La multiplication des groupes parlementaires, symbole de la fragmentation de la société, n’est pas spécifique à la France. L’Allemagne connaît une évolution comparable, bien que moins marquée, avec 6 groupes parlementaires au Bundestag. Leur nombre atteint 15 aux Pays-Bas et 12 en Belgique. La particularité française réside dans la faiblesse des partis politiques. Ils comptent peu de militants et leurs fondements idéologiques sont relativement fragiles, à l’exception des partis communistes et d’extrême gauche. Le débat ne se déroule pas en leur sein, mais entre eux.
Aux États-Unis et au Royaume-Uni, les discussions et luttes d’influence ont lieu au sein des partis, ce qui limite les risques de désagrégation. Ces derniers survivent à leurs dirigeants, ce qui est rarement le cas en France.
Le système politique français restera fragile tant que les fissures qui fragilisent les classes moyennes ne seront pas résorbées.
Le morcellement de la vie politique rend difficile la mise en place de réformes structurelles qui exigent du temps et de la stabilité. Certains plaident pour un changement de scrutin et l’introduction de la proportionnelle afin de favoriser la formation de coalitions. Par le passé, une telle solution n’a guère porté ses fruits. Les partis dits marginaux disposaient alors d’un pouvoir bien supérieur à leur poids réel. Les coalitions sont, en outre, d’un maniement délicat en période de turbulences…
Le système politique français restera fragile tant que les fissures qui fragilisent les classes moyennes ne seront pas résorbées. La reconnaissance du travail en termes de revenus et de statuts est cruciale.
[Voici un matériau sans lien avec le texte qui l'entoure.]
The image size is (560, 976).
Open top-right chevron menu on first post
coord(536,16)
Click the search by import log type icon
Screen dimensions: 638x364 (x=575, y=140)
Aujourd’hui, de nombreux jeunes estiment que leurs diplômes ne servent à rien, que l’ascenseur social est en panne. Les difficultés d’accès au logement minent la société. En premier lieu pour ceux dont les familles ne possèdent ni patrimoine ni soutien financier. Il est devenu quasiment impossible de se loger à Paris sans l’aide des parents en dehors des logements sociaux. Les grandes agglomérations accentuent le déclassement : les moins aisés sont contraints de rester en périphérie. L’accès à l’éducation et à la santé est à géométrie variable, selon les revenus et le lieu de résidence. L’insécurité, qui touche principalement les populations les plus vulnérables, est également un facteur de désagrégation sociale. La résolution de ces problèmes économiques et sociaux conditionne la survie du régime politique et l’avenir du pays.